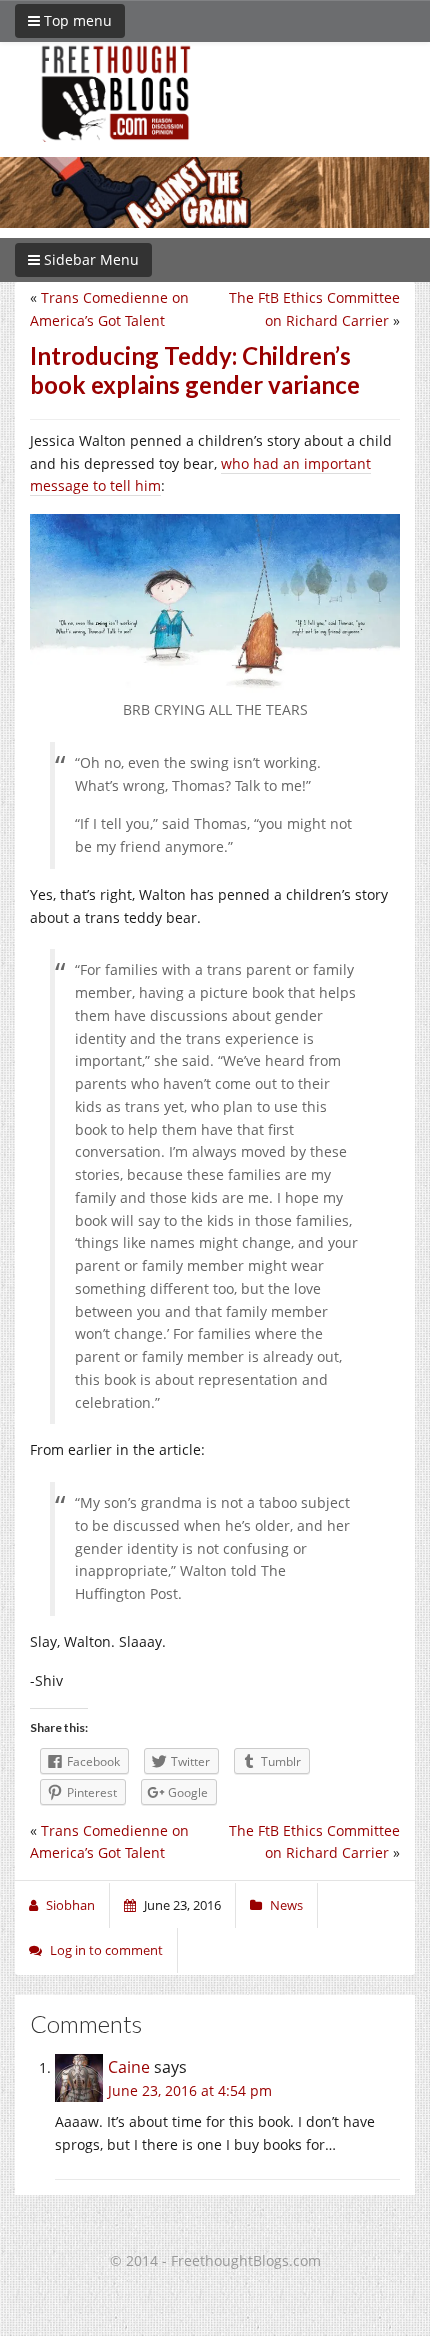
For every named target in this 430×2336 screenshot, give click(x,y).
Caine (129, 2067)
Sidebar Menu (89, 259)
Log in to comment (106, 1950)
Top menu (76, 20)
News (286, 1905)
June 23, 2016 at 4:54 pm (190, 2090)
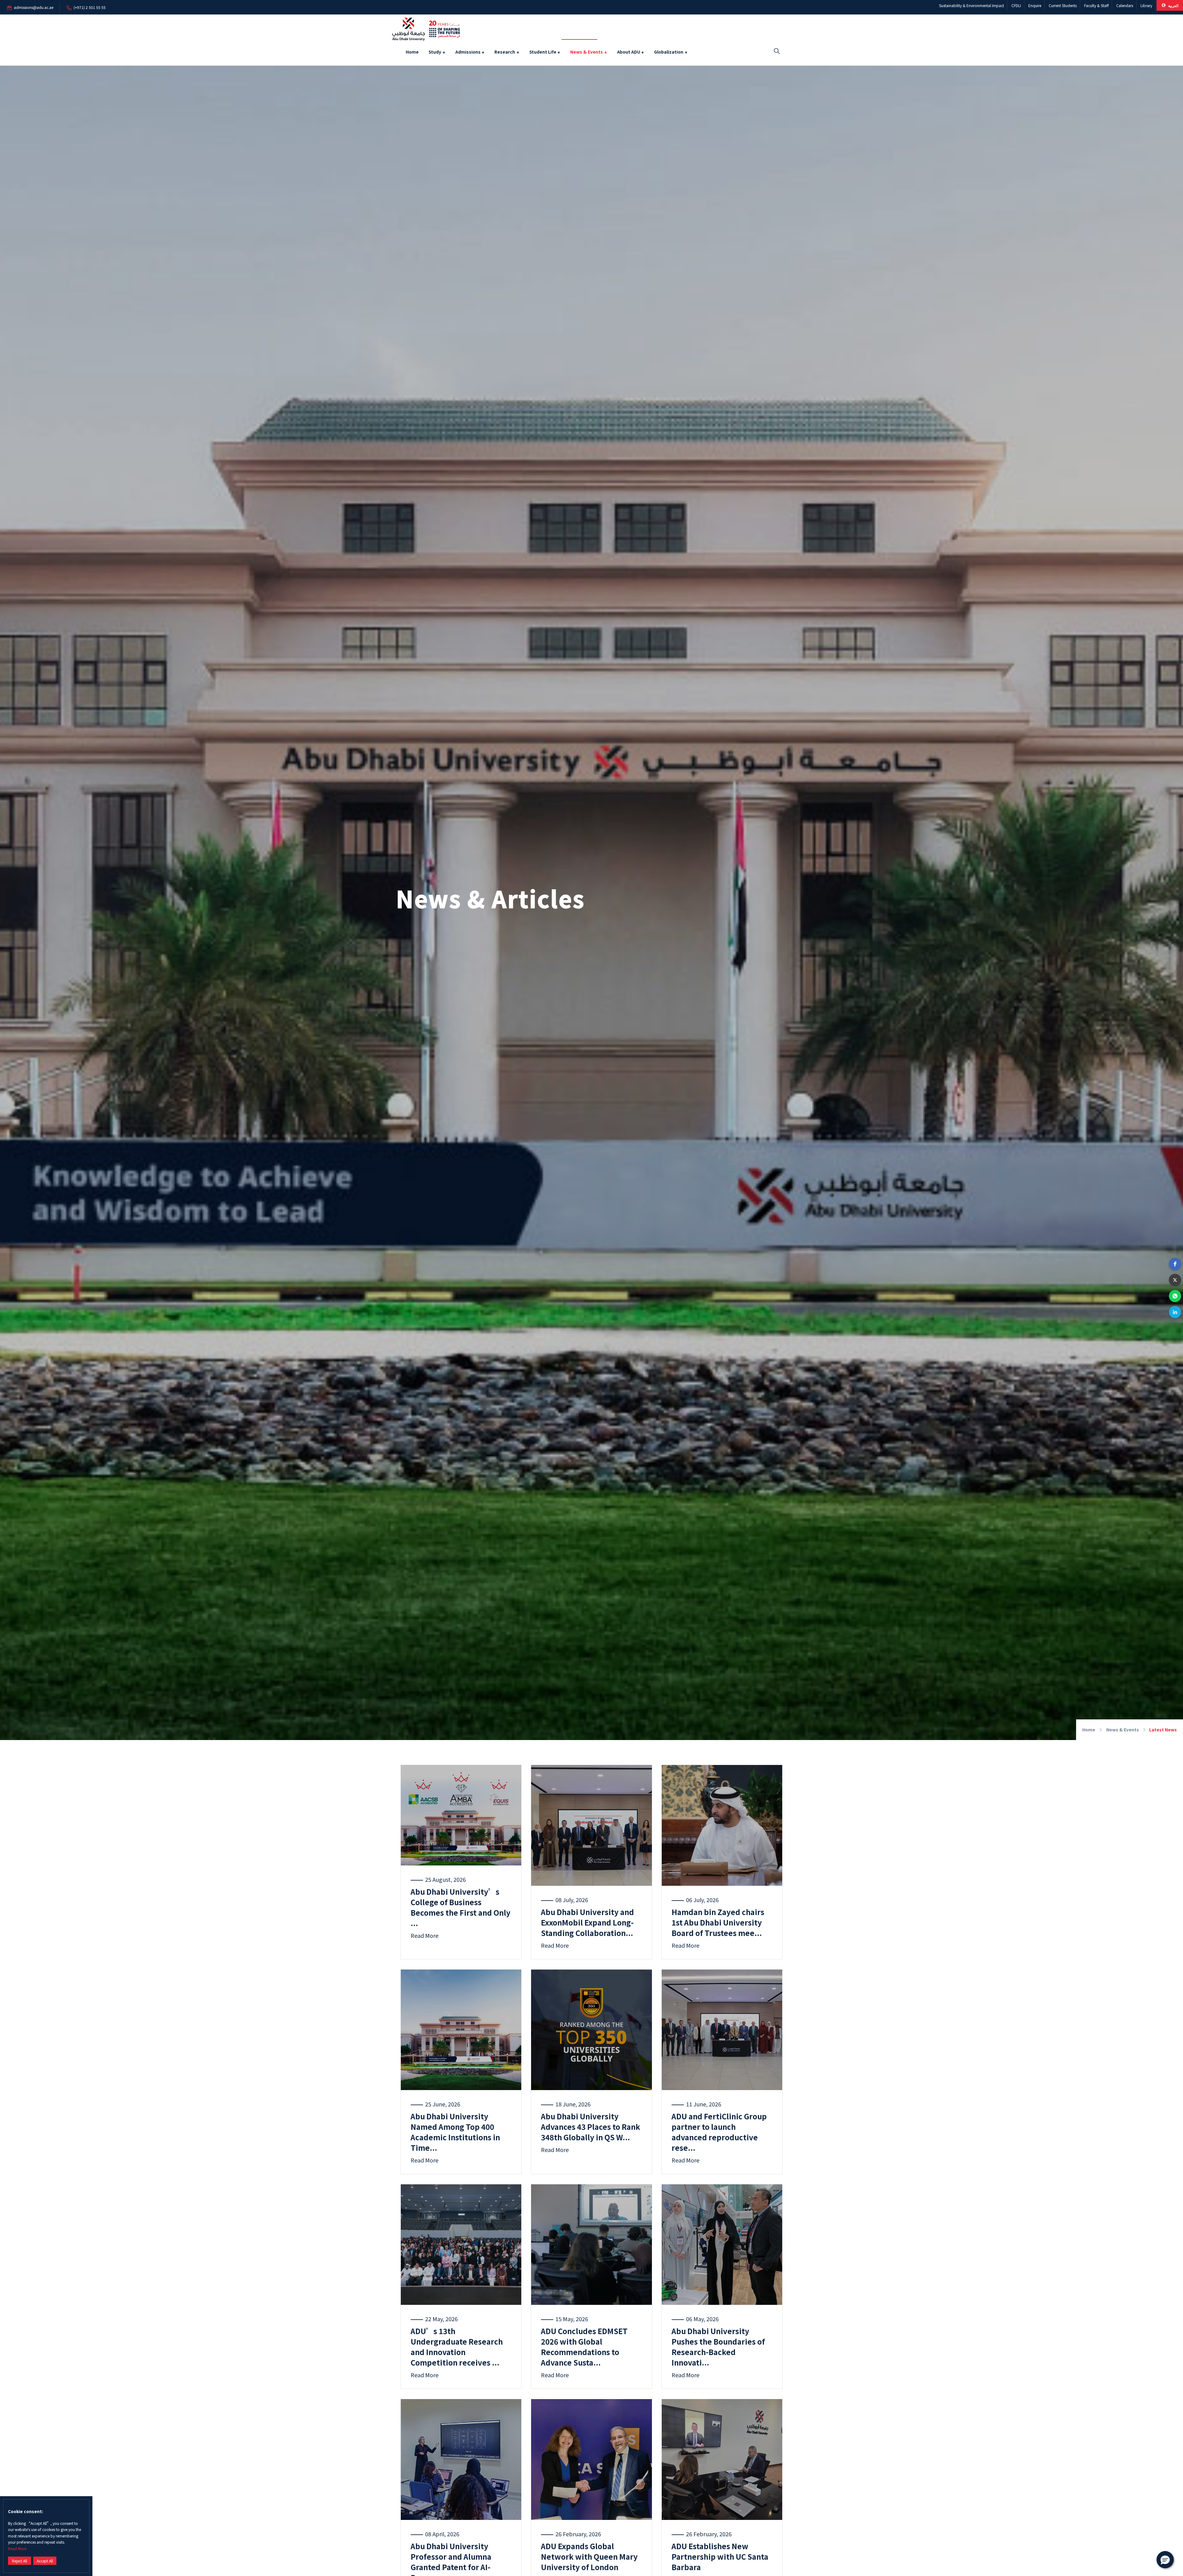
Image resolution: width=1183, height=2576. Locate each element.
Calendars (1124, 5)
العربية (1172, 5)
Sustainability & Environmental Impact (971, 5)
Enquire (1034, 5)
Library (1146, 5)
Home (412, 52)
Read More (17, 2548)
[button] (1175, 1264)
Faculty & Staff (1096, 5)
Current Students (1063, 5)
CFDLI (1016, 5)
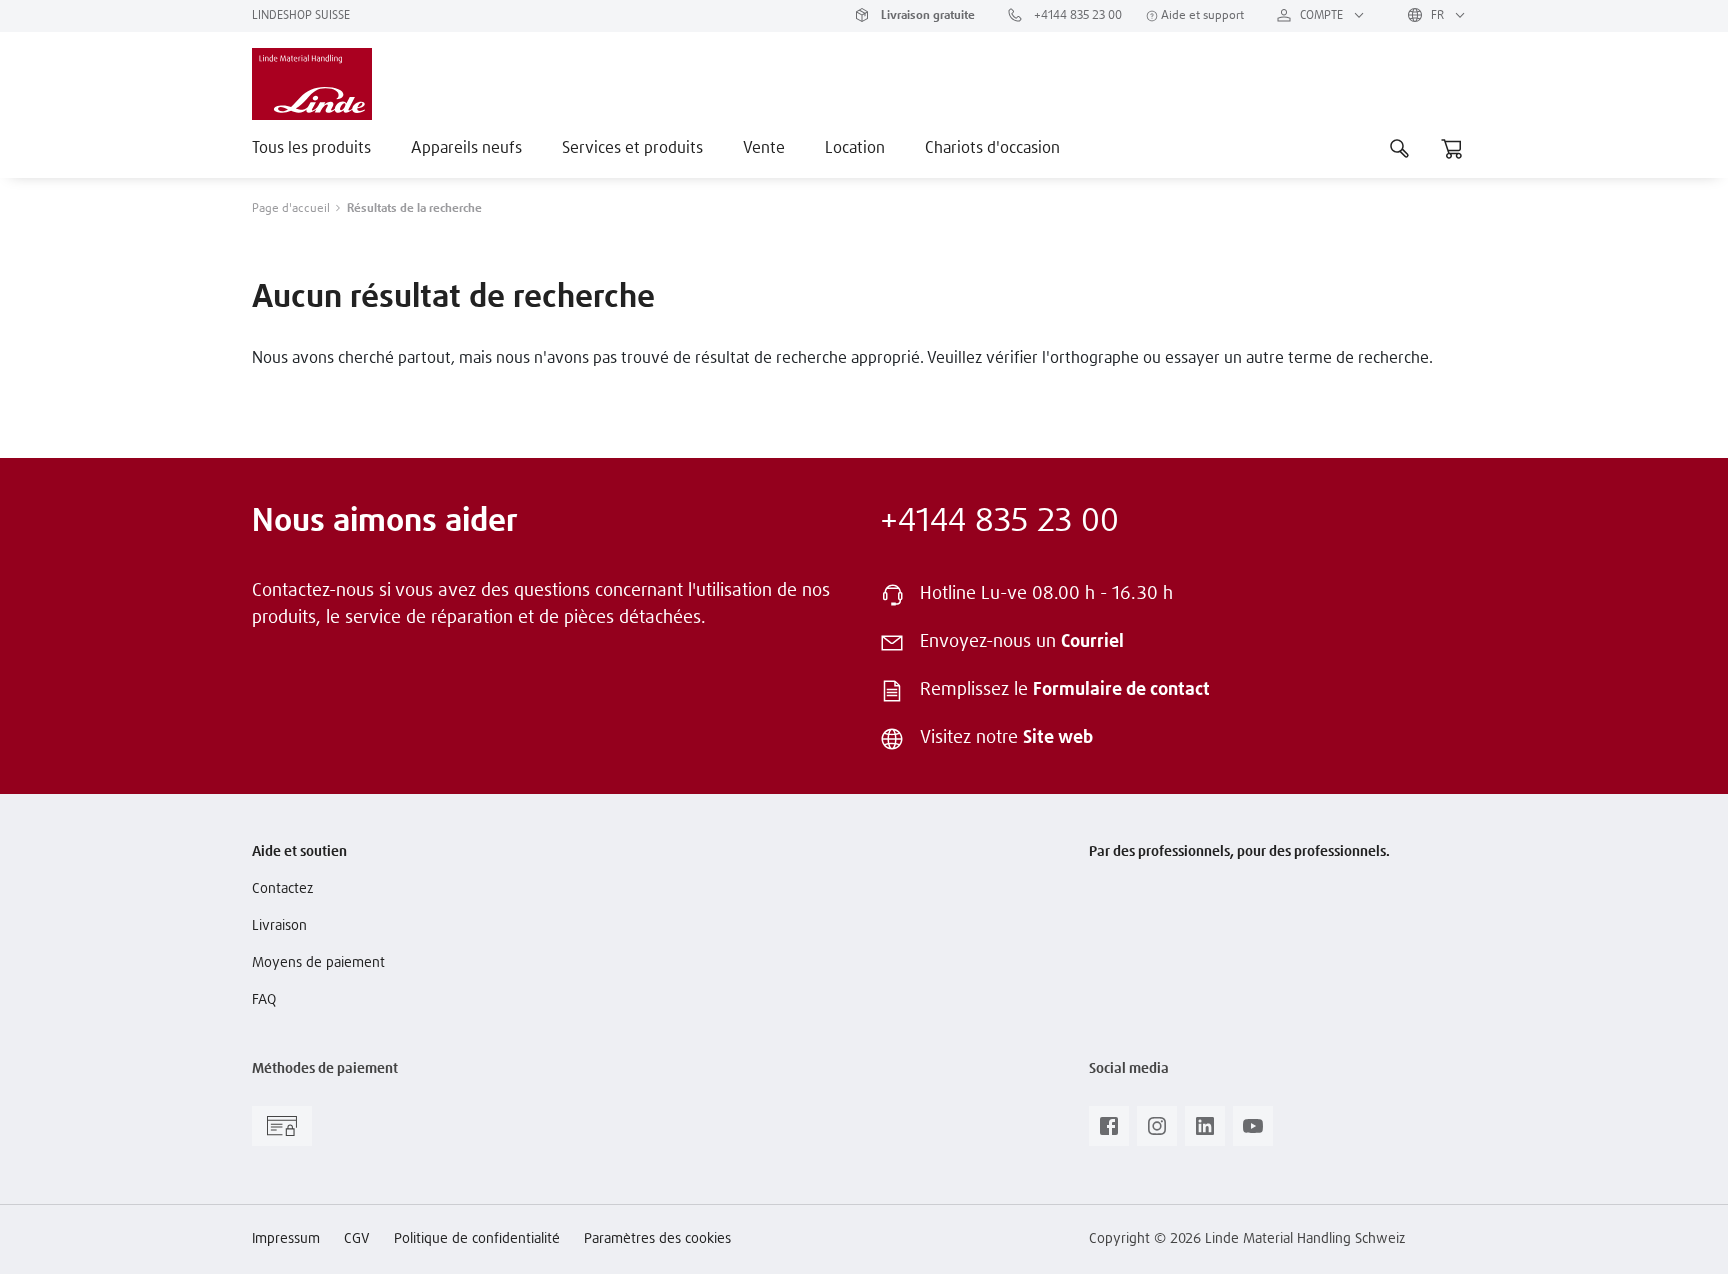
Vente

## Work request
In the entries above, find the line containing "Enquire (1034, 5)". Transcribe it and every later line to the end, exactly, and leave out the pictures.

## Final answer
Enquire (1034, 5)
Library (1146, 5)
Home (412, 52)
Read More (17, 2548)
[button] (1175, 1264)
Faculty & Staff (1096, 5)
Current Students (1063, 5)
CFDLI (1016, 5)
Vente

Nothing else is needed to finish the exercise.